-- Задание --
Перепишите отрывок из текста страницы от "К 150-летию Вячеслава" до "и эпоса литературного.", заменив "пространства-просторы" на "просторы".

-- Текст страницы --
К 150-летию Вячеслава Шишкова.
Сибирские пространства-просторы, от Урала до Тихого океана, несомненно, предполагают создание эпоса, являются естественным его вместилищем. С XVI века — русского эпоса. Не только эпоса исторического, в соответствии со знаменитым прозрением Ломоносова: “Путь и надежда чужим пресечётся, российское могущество прирастать будет Сибирью и Северным океаном…”, но и эпоса литературного.
Автора романа “Угрюм-река” Вячеслава Яковлевича Шишкова, чей полуторавековой юбилей (и 90-летие самого романа) мы в этом году отмечаем, с полным правом можно считать первопроходцем на пути сибирского литературного эпоса, уходящего корнями к народным песням-былинам о Ермаке Тимофеевиче и к первым сибирским летописям XVII века, к строкам Ломоносова (“Колумб российский между льдами…”), рылеевской “Песне о Ермаке” (“Ревела буря, дождь шумел…”) и знаменитым стихам Пушкина (“Во глубине сибирских руд…”). Шишков был первопроходцем, поскольку его предшественники, в том числе Дмитрий Наркисович Мамин-Сибиряк (1852–1912) в своём творчестве опирались всё-таки не на собственно сибирские реалии.

-- Исходные данные --
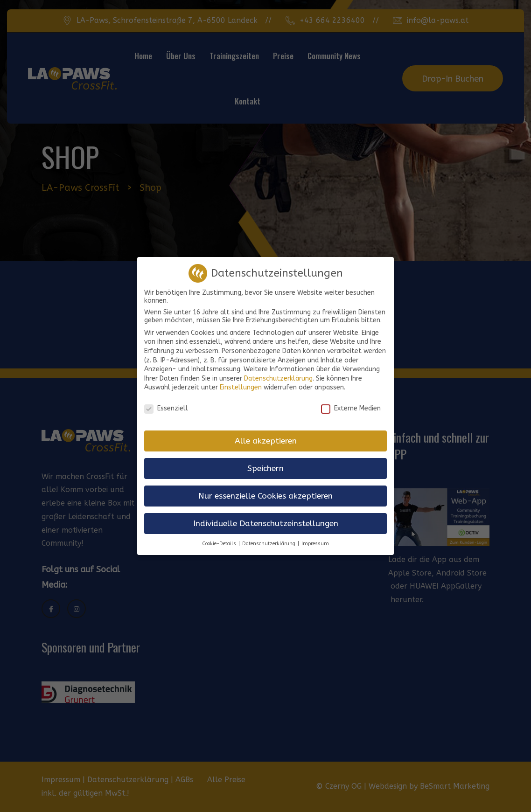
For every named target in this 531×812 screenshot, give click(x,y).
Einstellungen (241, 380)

==

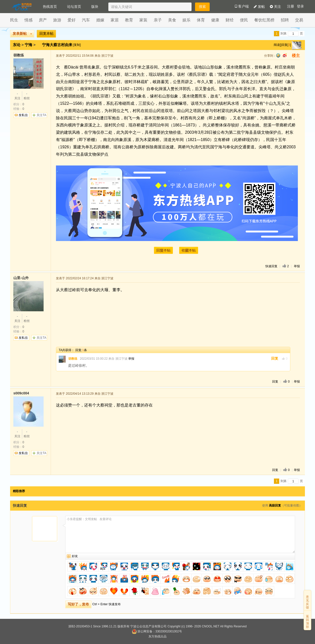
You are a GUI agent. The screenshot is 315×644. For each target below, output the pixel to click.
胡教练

-- Итоговый ответ --
К 150-летию Вячеслава Шишкова.
Сибирские просторы, от Урала до Тихого океана, несомненно, предполагают создание эпоса, являются естественным его вместилищем. С XVI века — русского эпоса. Не только эпоса исторического, в соответствии со знаменитым прозрением Ломоносова: “Путь и надежда чужим пресечётся, российское могущество прирастать будет Сибирью и Северным океаном…”, но и эпоса литературного.